Strachan’s work speaks to a number of other works in the exhibition, perhaps none as appropriately as the piece in closest proximity, Zimbabwean artist Dan Halter’s When the Bag Tears the Shoulder Gets a Rest (2011). Halter currently lives in South Africa, and draws his inspiration and materials from his current home as well as his birthplace of Zimbabwe. This piece is one of many works Halter constructed out of large checkered-patterned, woven plastic bags. Worn and tattered, the bags seem to hold a visceral history, a broken past that left them discarded and destroyed. The title is written in embroidered lettering on the bag’s front, blending in with the fabric’s gridded pattern.
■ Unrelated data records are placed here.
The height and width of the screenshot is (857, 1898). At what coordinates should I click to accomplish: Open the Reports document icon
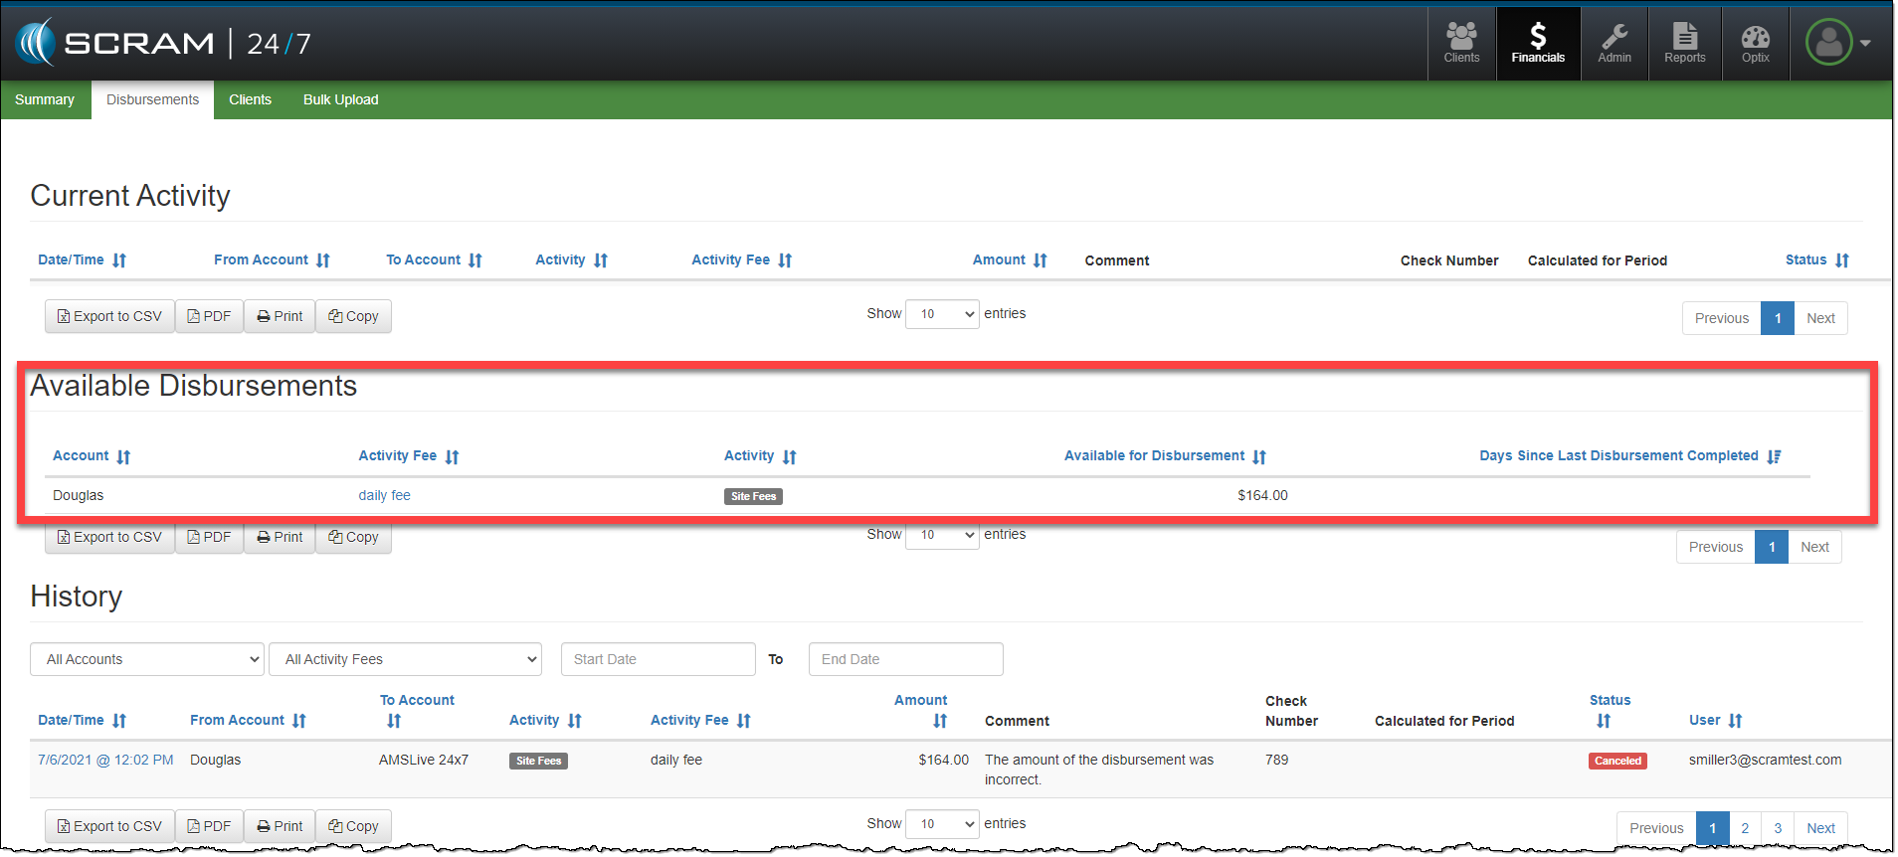point(1684,44)
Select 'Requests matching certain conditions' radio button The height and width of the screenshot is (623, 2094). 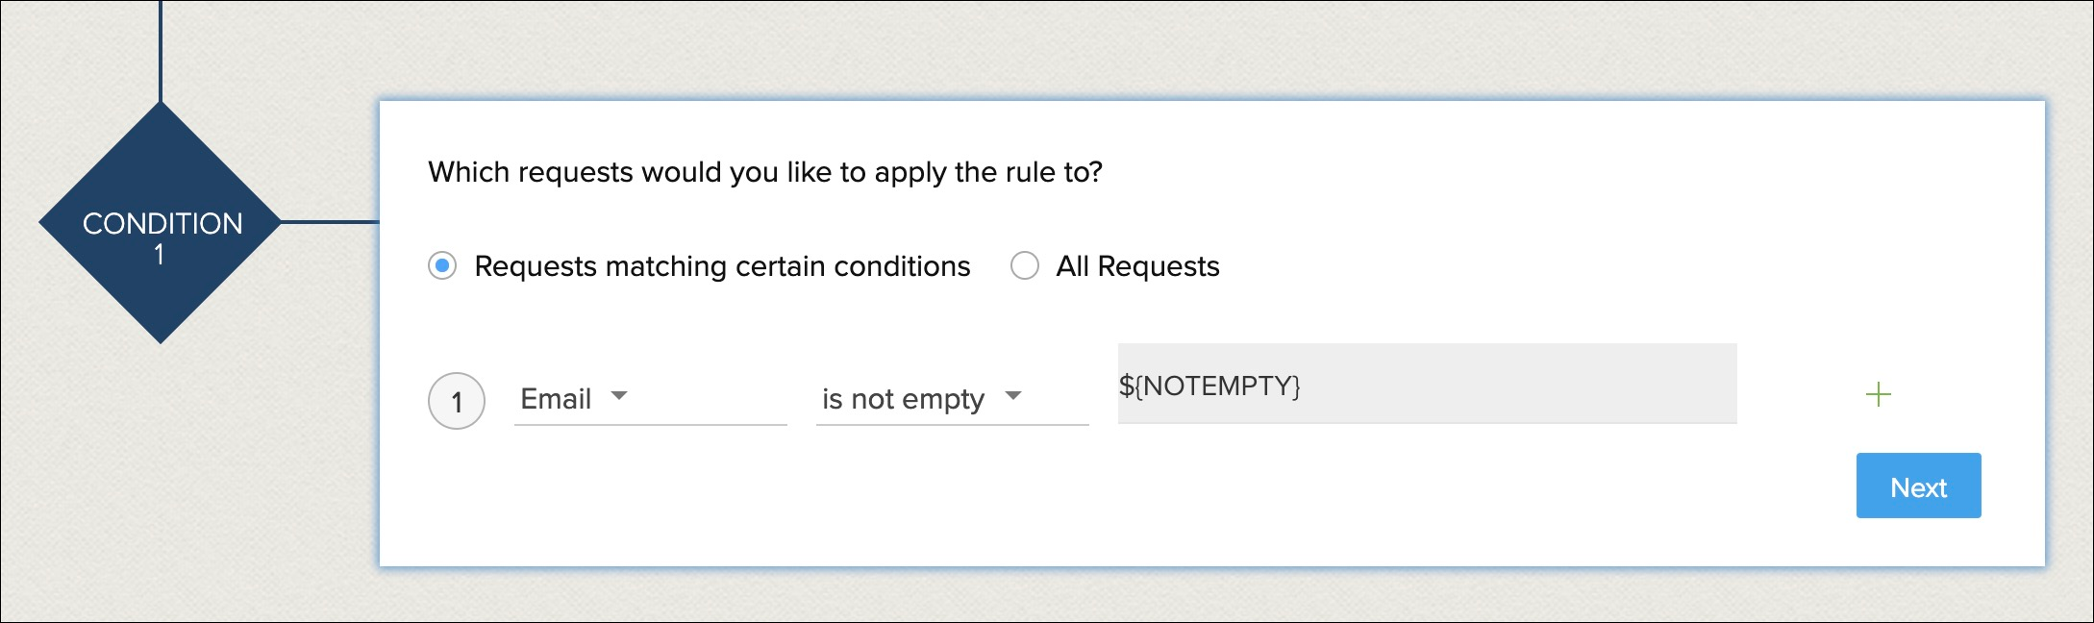click(x=442, y=265)
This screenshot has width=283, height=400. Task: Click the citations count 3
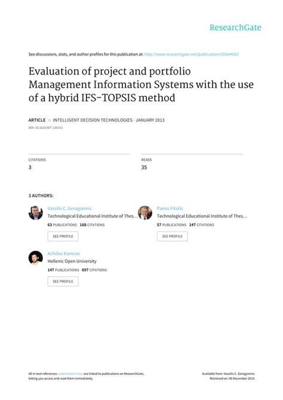[30, 167]
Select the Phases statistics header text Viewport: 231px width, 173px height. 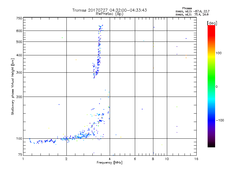tap(187, 8)
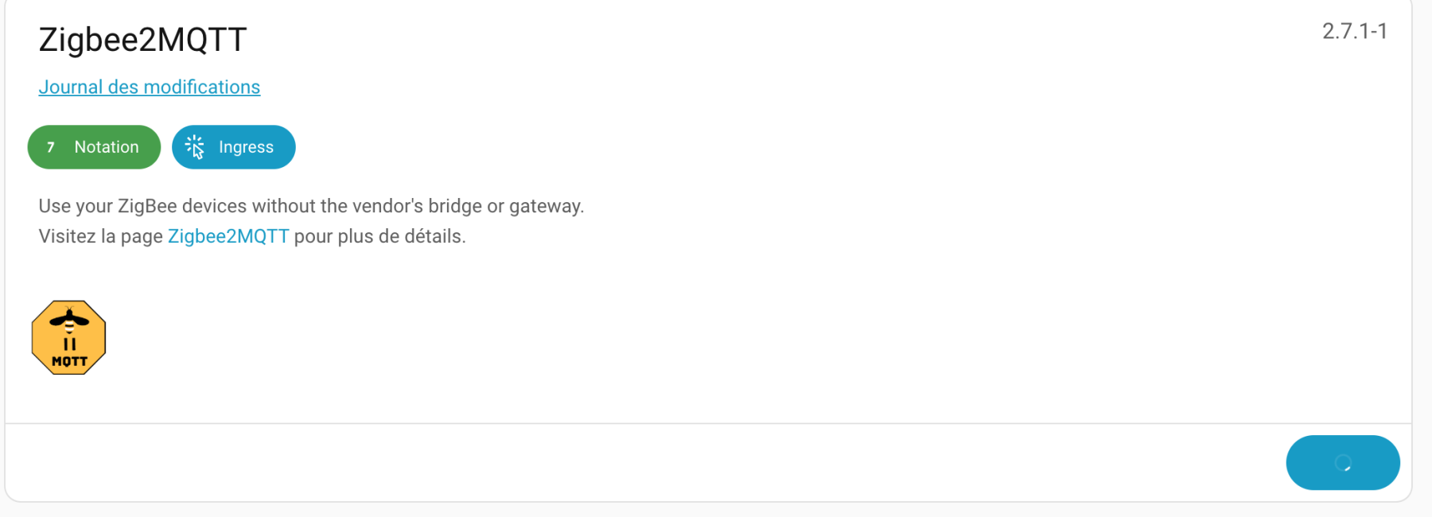Click the word "Journal" in the changelog link

(71, 87)
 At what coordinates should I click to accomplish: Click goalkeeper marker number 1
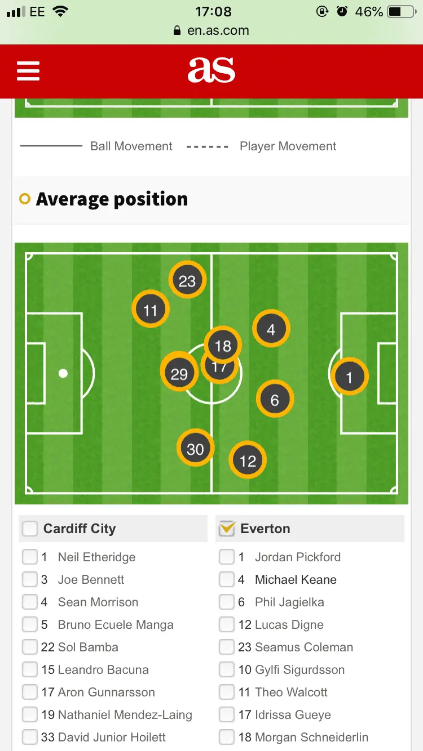pos(349,377)

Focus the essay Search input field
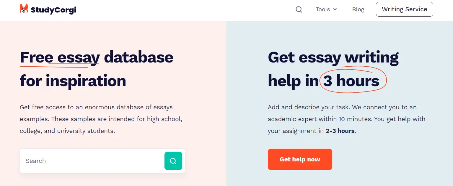click(x=92, y=161)
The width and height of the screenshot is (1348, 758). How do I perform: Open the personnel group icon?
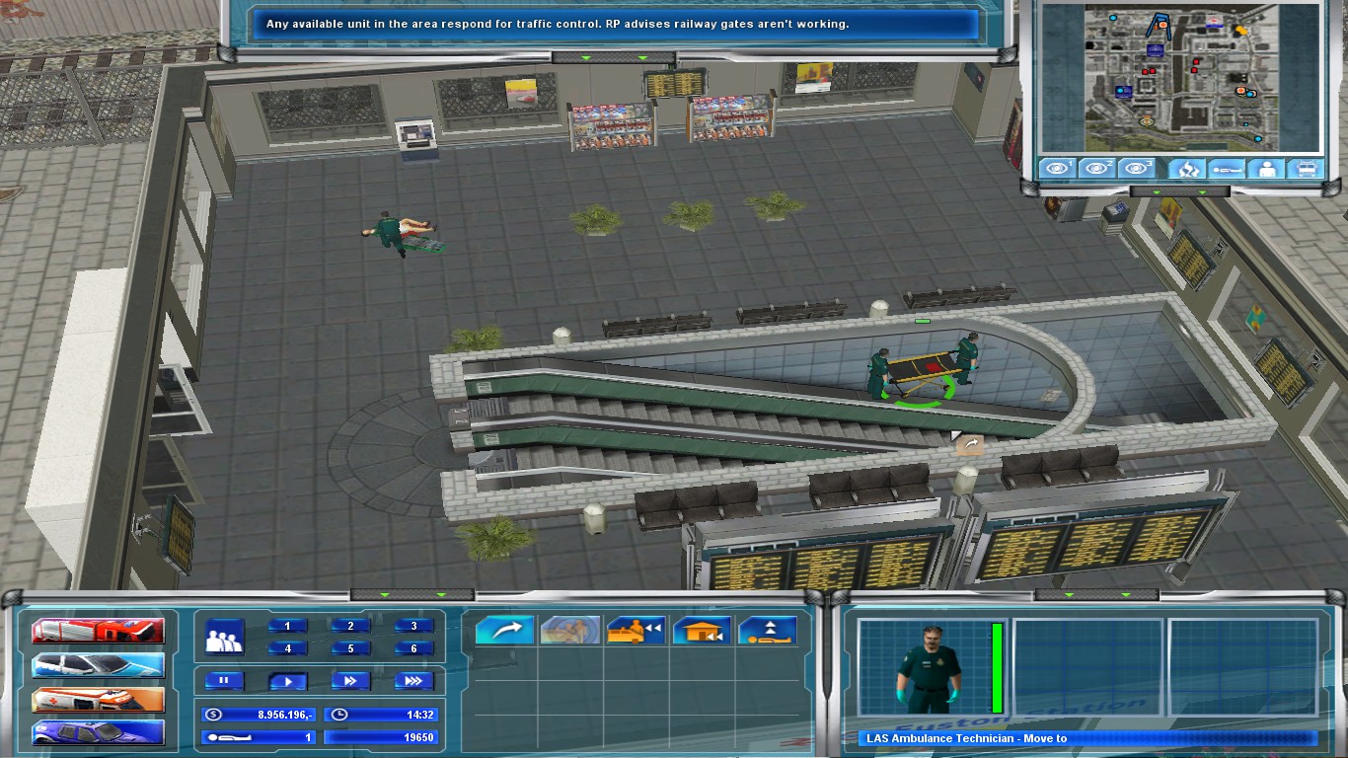224,637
Drawing on his own background, and his own experience as a refugee fleeing civil war in the 1990s, Halter’s piece speaks of the same internal dissolution of identity and sense of belonging that Strachan examines. The bag is often used by refugees or people who have to “travel with a lot of luggage in a hurry”**. . He employs the language of craft and curio, examining issues in a fine art context, and using familiar objects and fabrics to bring attention to larger issues. His particular interest in materials that are ubiquitous to South Africa, and to Zimbabwe, reflects the frayed relationship he has to a place that has been devastated by civil war, and a home he can never return to. Like his own past of fleeing a war-torn country, the bag’s own fabric is a fragmented version of its former self. Many visitors have commented on the bag’s damage as a symbolism of the torn or broken spirits of those experiencing isolation and degradation as refugees. Others have noted that while the bag in Halter’s context comes from South Africa and Zimbabwe, the bags are seen all over the world. Many recognize them from their own neighbourhoods or everyday uses. This familiarity is a focal aspect in Halter’s work. Using common, intimate materials to discuss broader political issues, it brings the problem very close to home. What happened to this bag when it was taken from its home could just as easily happen here, it seems to say. Although the bags are mass produced, factory-made objects, their recognisability is undeniable.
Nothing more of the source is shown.